Thanks for that really really informative reply, I have a way better understanding of the models DataRobot implements on the data - I will look into the model selection process further and play around with it to gain an even better understanding too.
Regarding the adjustments that can be made to help improve the chosen model, everything you mentioned in the last paragraph I initially took into consideration (varying FDW, including a calendar, making some features KIA, varying forecast period). However, I overlooked splitting up the project into two, which in hindsight I should've done as well, as they do have variable behaviour - so thank you for highlighting that point. Hopefully that does the trick in terms of improving the overall accuracy of the model.
Again, thanks so much for this great reply!
Looks like great information from @matt ! 🥳 You may want to have a look at this community article, Automated Time Series Walkthrough, if you haven't found it already.
Also here's a quick image to show where to configure backtesting - fyi
The baseline models are mainly designed to give you a model that uses the last known data point to predict the next datapoint. You may hear this referred to as a "naive" approach when talking to different people. There are several different options for doing a "traditional" time series approach that you could try from the repository on your data, as well as a few other options which might help.
They may not be obvious as traditional time series initial but if you look in the repository you will see models that use have ARIMA, AUTOARIMA, Mean Response Regressor, and other names in them. You can also use the icons to help differentiate these. I can explain the differences in some of the major model types which might help also.

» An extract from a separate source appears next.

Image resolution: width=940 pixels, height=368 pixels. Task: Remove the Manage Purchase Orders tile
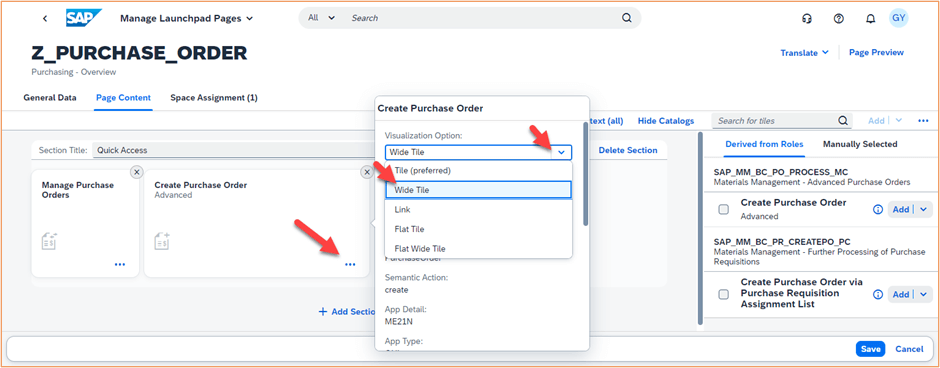tap(136, 172)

Some other things you might consider looking at which could help with training are using calendar features to indicate the start of Covid in your modeling data, or possibly removing some historical data using the backtests or trimming the data manually before loading it. This can help to prevent the model learning to much about the past if it is no longer relevant to what is happening now. In the Advanced Options at the start screen you can configure the number and length of your backtests. You can use this to make sure that your training and validation periods are relevant and that you have good coverage over the covid time window, and that it is no entirely excluded from training (e.g. all covid is in your holdout or validation + holdout) with none in training.
One final thing you may consider doing is placing series that behave very differently from one another into two separate projects. I'm not 100% sure what type of data you have, but for sales data, if you have products with very low or intermittent sales, and products with a fairly regular sales cycle, breaking the training data up and creating two projects can also lead to a lot of accuracy boost.